Berichten zufolge prüft Washington einen Plan, Syrien zu einem wichtigen Energiekorridor zu machen und seine Pipelines mit der Türkei und Europa zu verbinden.
Inmitten großer geopolitischer Veränderungen nach der Schließung der Straße von Hormus skizziert ein Dokument, das Tom Barrack, dem US-Gesandten für Syrien, zugeschrieben wird, einen ehrgeizigen Vorschlag, Syrien als wichtigen Transitknotenpunkt für globale Energieströme neu zu positionieren.
Der Plan konzentriert sich nicht auf den Straßentransport, sondern auf die Wiederbelebung und Erweiterung eines riesigen Netzwerks bestehender und geplanter Pipelines, die die Energiefelder am Golf und im Irak mit Häfen im Mittelmeerraum und letztendlich mit den europäischen Märkten verbinden.
Auf dem Diplomatieforum in Antalya diese Woche in der Türkei erklärte Syriens Präsident Ahmed al-Sharaa, bis vor Kurzem ein ehemaliger Rebellenkommandeur, dass das Land aufgrund seiner strategischen Lage eine alternative Route für den Energie- und Gütertransport werden wolle.

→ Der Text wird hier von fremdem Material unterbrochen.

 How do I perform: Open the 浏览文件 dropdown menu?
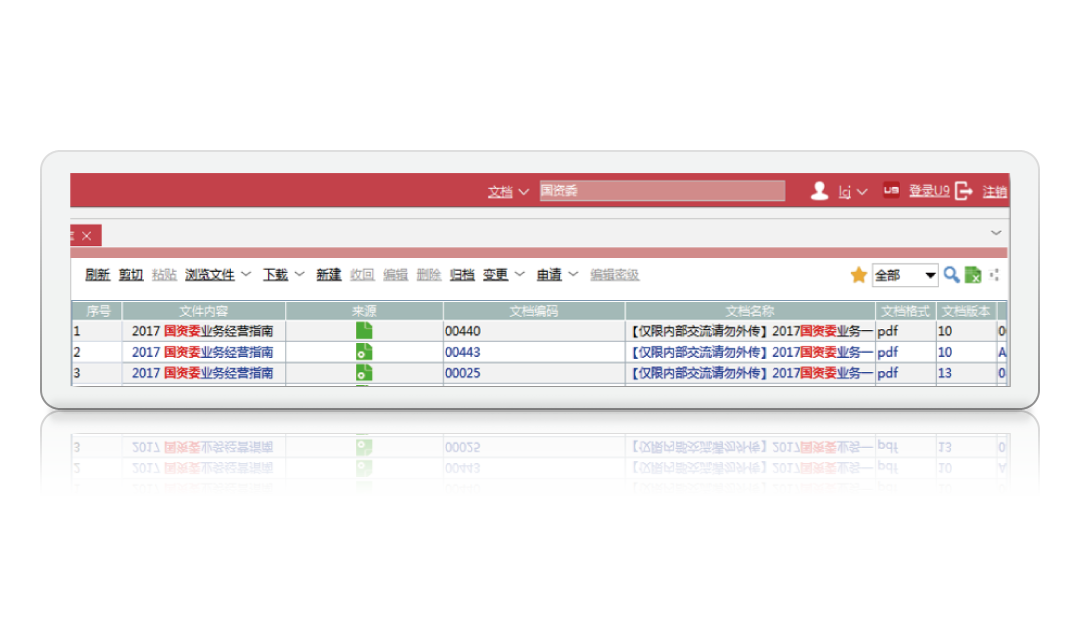coord(217,275)
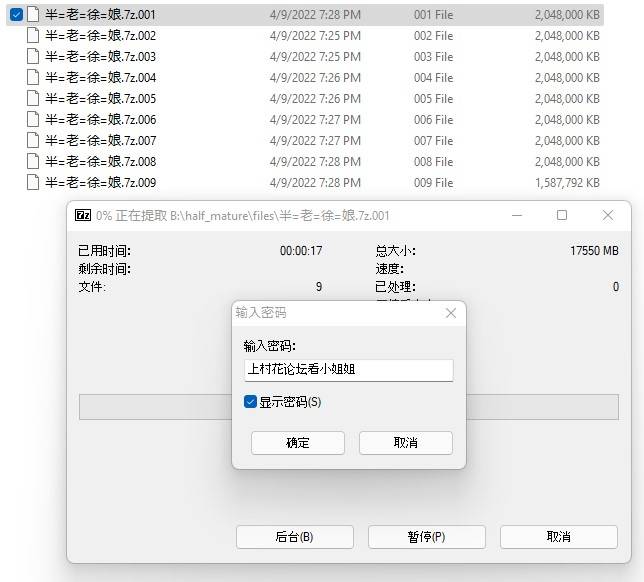Close the 输入密码 password dialog
Viewport: 644px width, 582px height.
click(449, 313)
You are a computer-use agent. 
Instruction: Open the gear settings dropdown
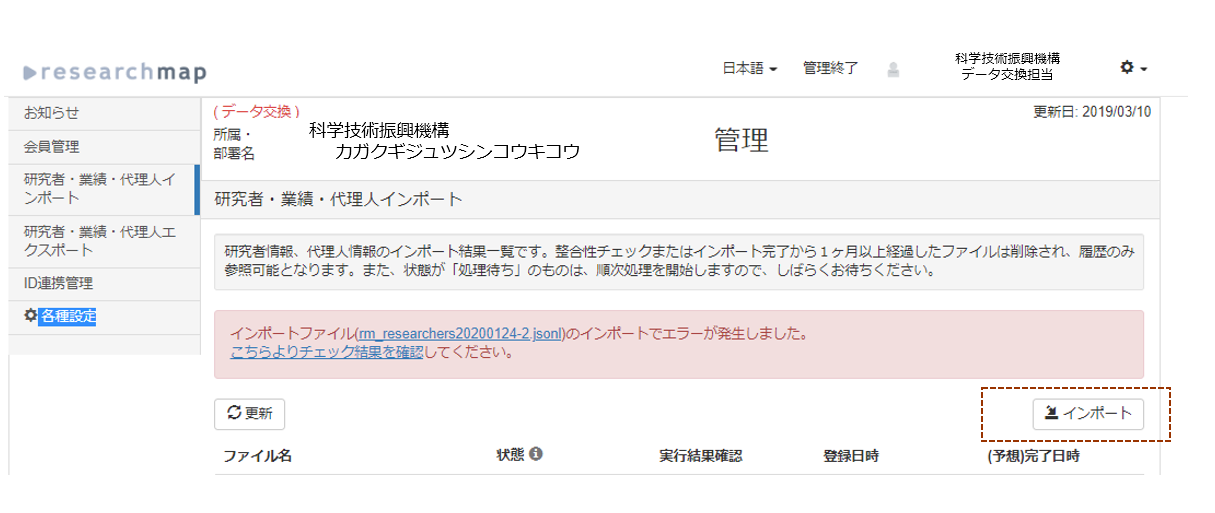coord(1132,68)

Der syrische Führer sagte, sein Land plane, als sicherer Korridor für wichtige Routen zwischen Ost und West mit Zugang zum Mittelmeer zu dienen und auch den Golf und die Türkei über Jordanien zu verbinden.
Pipeline-Netzwerk
Ein von SRMG erhaltenes Dokument Al-Majalla Die Website weist darauf hin, dass sich der von Barrack verwendete Begriff „Landbrücke“ speziell auf unterirdische Pipelinekorridore bezieht, die als Alternative zu gefährdeten Seerouten gedacht sind.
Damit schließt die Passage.